I learnt that the balloon was named Kedah Darul Aman, after the birthplace of its owner and pilot, Capt Mohd Sobri Saad. A veteran in the ballooning industry after 20 years, he flies about 100 hours on average each year. By his own admission, he is a “Sunday pilot” in that he flies ballons as a hobby, and has flown in Vietnam and the Philippines.
Mohd Sobri has also travelled abroad and piloted balloon rides in Europe. In his opinion, while the landscapes differ and may even be better, he still prefers Malaysia because the wind isn’t as ferocious, thus allowing him more control of the balloon.
Before boarding, I was briefed on proper flying etiquette and how to prepare for landing. I climbed into the basket and before long I was inching away from the ground. Ten minutes into the ride, I could see Putrajaya from a bird’s-eye view.
The feeling was indescribable — to be high up in the sky feeling the morning breeze on my cheeks, flying above the Seri Saujana Bridge, the Putrajaya Lake, houses, people waving down below, government buildings and traffic, and watching the sunrise, of course. That moment will forever be etched in my memory.
We took off from Precinct 2 in Putrajaya and spent about an hour in air. After enjoying the scenery, our 90,000 cu ft ride landed in a clear plot of land near Cyber 8, Cyberjaya. The total distance we had travelled was about 4km at an average speed of two knots. We flew at the maximum height allowed by the Department of Civil Aviation.
Flying at that height with no restrictions apart from the four pillars of the basket was calming and serene as we took in the panaromic view.
It was in 2014 when AKA Balloons Sdn Bhd chief executive officer and director Izzati Khairudin had shared passionately about her love for hot-air balloons and how each ride evokes different emotions and/or triggers different memories. After this ride I do not have to imagine what she meant. I can now better understand better her aspirations to create a culture where hot-air ballooning is accepted as a norm in Malaysia.
That said, your own hot-air balloon experience awaits at the 7th Putrajaya International Hot Air Balloon Fiesta (PIHABF) in Precinct 2, Putrajaya, on from today until Sunday. Some 19 balloonists are expected at this year’s fiesta alongside upgraded attractions and activities.
Admission to PIHABF is free, with attractions like helicopter joyrides, MyBalloonClub, balloon and breakfast rides and passes to riding a ballon at night priced individually.
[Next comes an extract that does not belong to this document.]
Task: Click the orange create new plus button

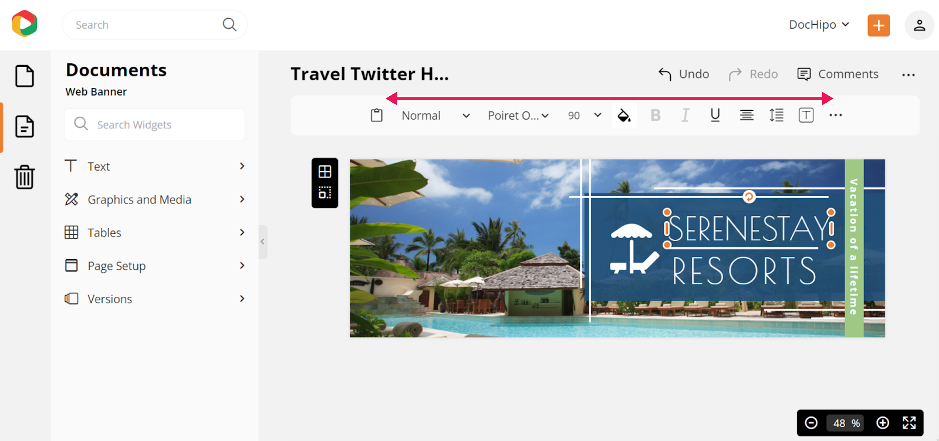Action: [x=879, y=25]
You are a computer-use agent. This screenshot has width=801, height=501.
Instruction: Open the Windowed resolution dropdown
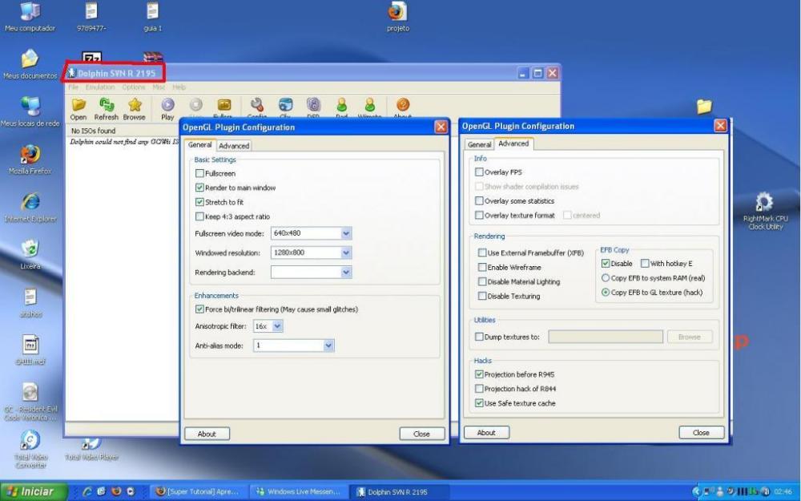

Browse www.myballoonfiesta.com for information, check out a map of the grounds and book your tickets online.
About the balloon that came down in a cemetery during the Penang Hot Air Balloon Fiesta over the Chinese New Year holidays, AKA Balloons marketing and public relations director Atiqah Khairudin said it was nothing more than a normal landing.
She elaborated that the balloon did not crash and the pilot had identified the cemetery as a safe landing spot. There is no cause for worry about hot-air balloon rides, she said.
For viewings of the balloon flights as well as for first-come, first-served attractions, arrive by 7am, or by 6pm for evening events.
This article first appeared in The Edge Financial Daily, on March 12, 2015.